The Olympic mudminnow is the only living species in the genus Novumbra, and one of eight living species worldwide in the paraphyletic family Umbridae. It predominantly resides in darkly stained tannic waters in the lower levels of lentic ecosystems, although may be found in clearwater swamps, and feeds on fish larvae, eggs, but more often small invertebrates. It prefers areas with mudbeds and dense vegetation, and has a remarkable tolerance for low oxygen levels. The Olympic mudminnow is listed as a sensitive species by the state of Washington. Although many populations are found, the range is limited, and suitable habitat is easily lost to development.

Spawning occurs after overwintering with a short photoperiod and temperatures under 40 degrees Fahrenheit. Once temperatures are in the high 50's, fish will start producing gametes. Females will become noticeably fatter, while males will darken and begin to move into their spawning territories. Spawning takes place over fine leaved plants (submerged terrestrial moss and water wisteria have both been documented in the lab and in the wild) in which the male entices the female to spawn. Spawning happens multiple times as the female only releases one or two eggs for each copulation. Once finished resealing eggs, the female is chased off the territory by the male. After around 10 days, the fry hatch and remain glued to their natal plant until absorbing their yolk sac; after 7 days they become free swimming. The male shows no parental care aside from chasing off any intruders in the territory.

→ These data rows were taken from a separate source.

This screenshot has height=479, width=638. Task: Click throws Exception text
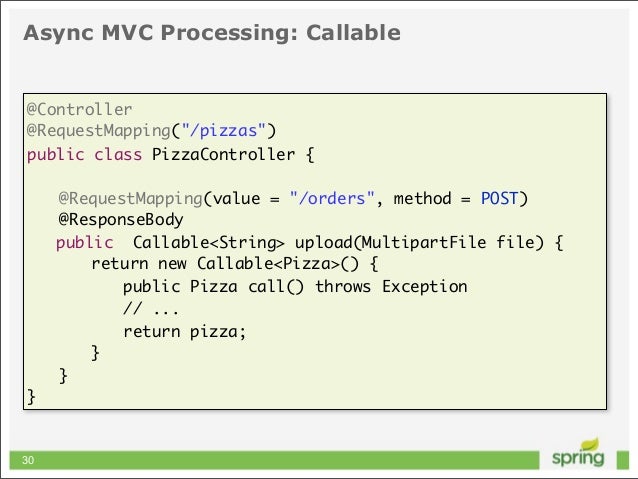(x=391, y=287)
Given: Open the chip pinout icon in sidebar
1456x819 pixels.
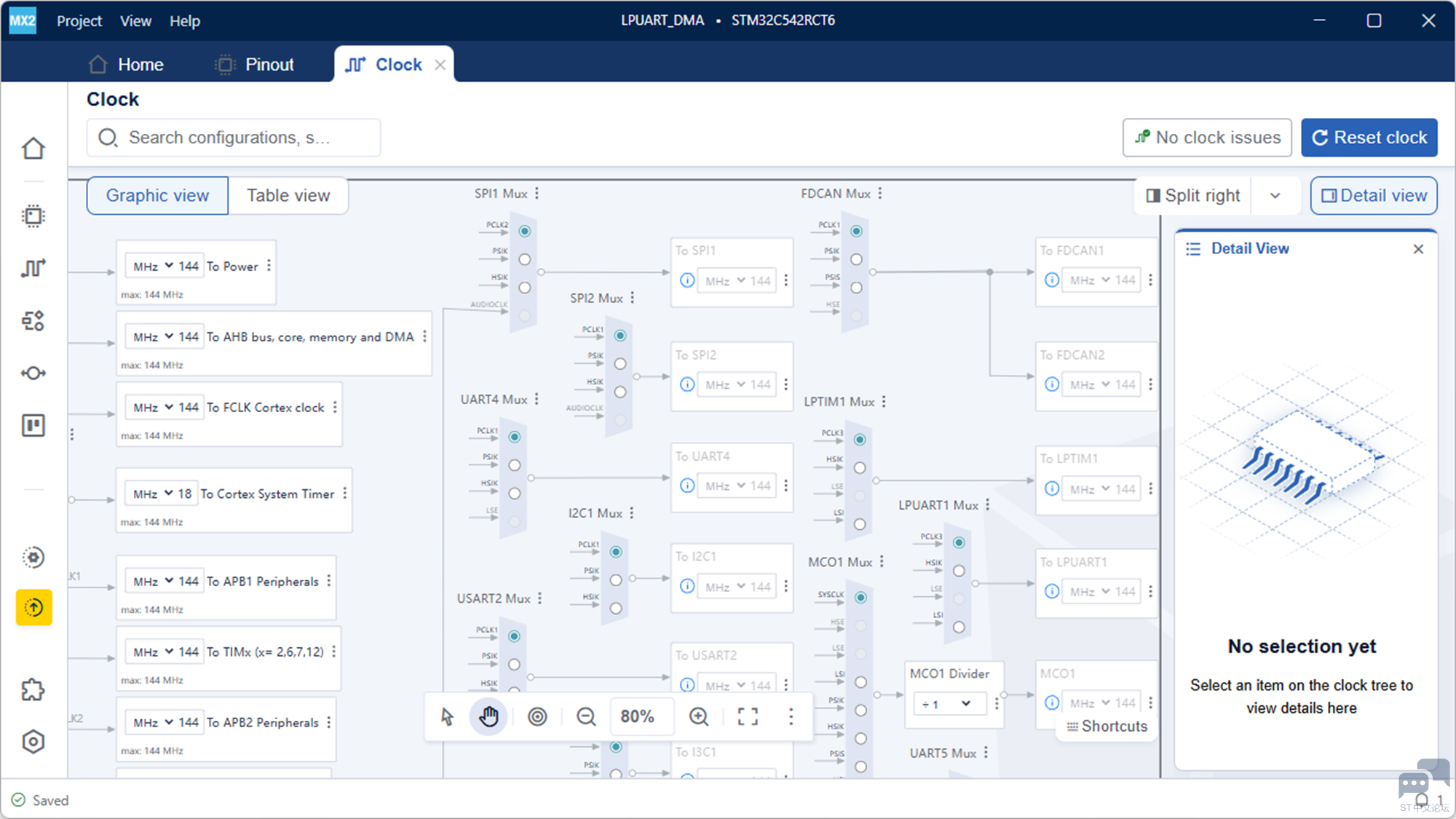Looking at the screenshot, I should 33,216.
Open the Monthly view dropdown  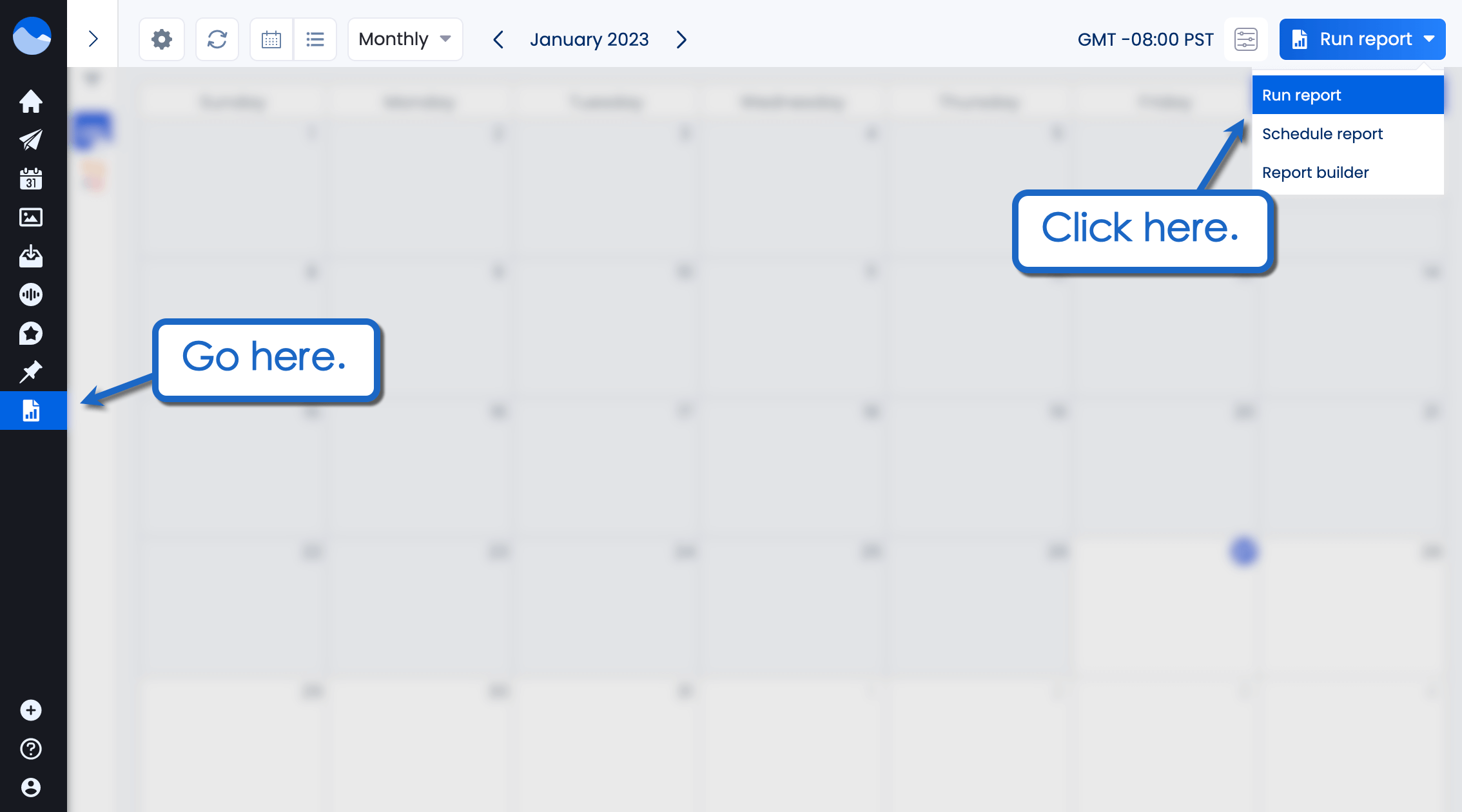405,39
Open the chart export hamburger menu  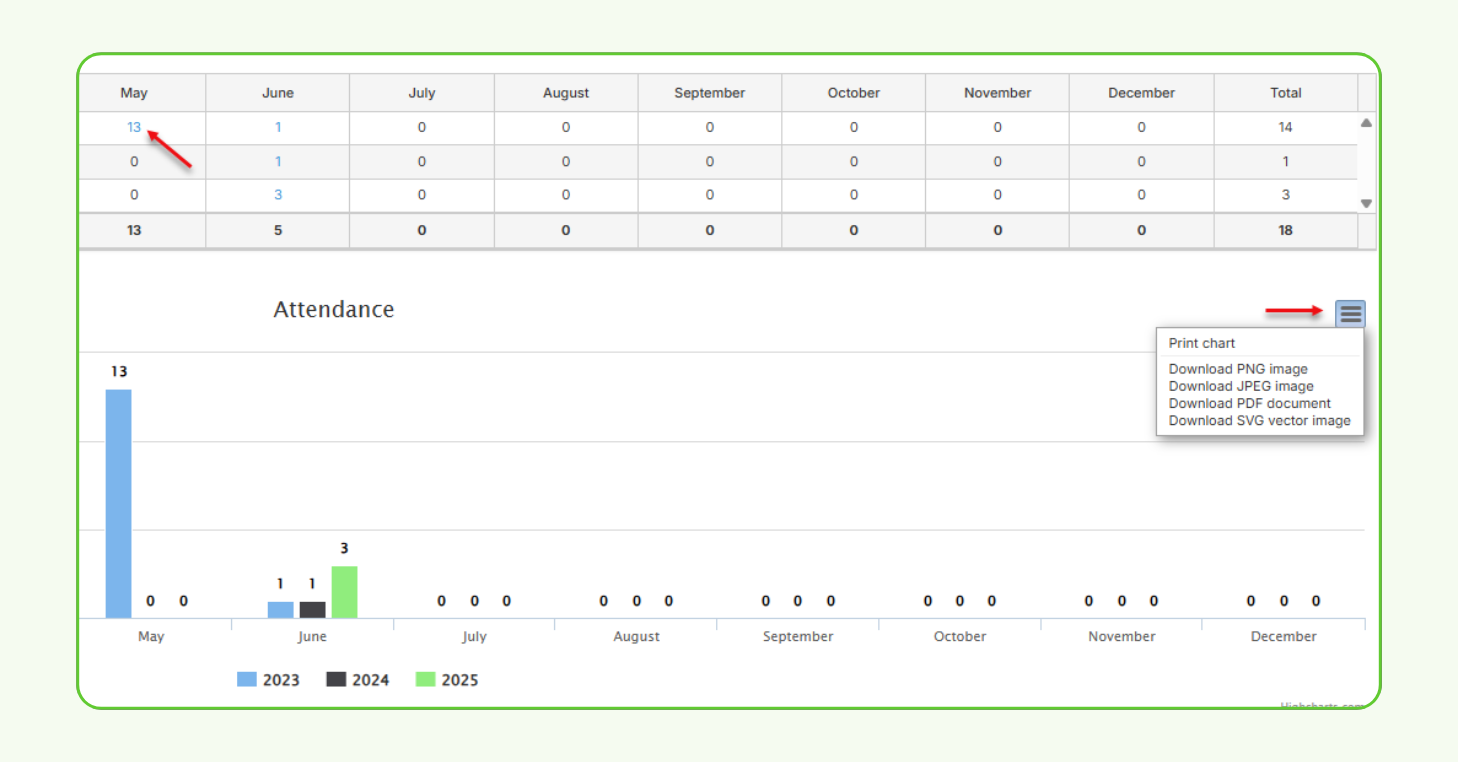[x=1350, y=313]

Knowledge of the ecology of Olympic mudminnow is limited, which limits management and conservation actions for this species.

Where their ranges overlap, the spawning coloration of the three-spined stickleback is black, similarly to male Olympic mudminnows. This causes rivalry between the males of the two species.

==Etymology==
The fish is named in honor of ichthyologist Carl Leavitt Hubbs.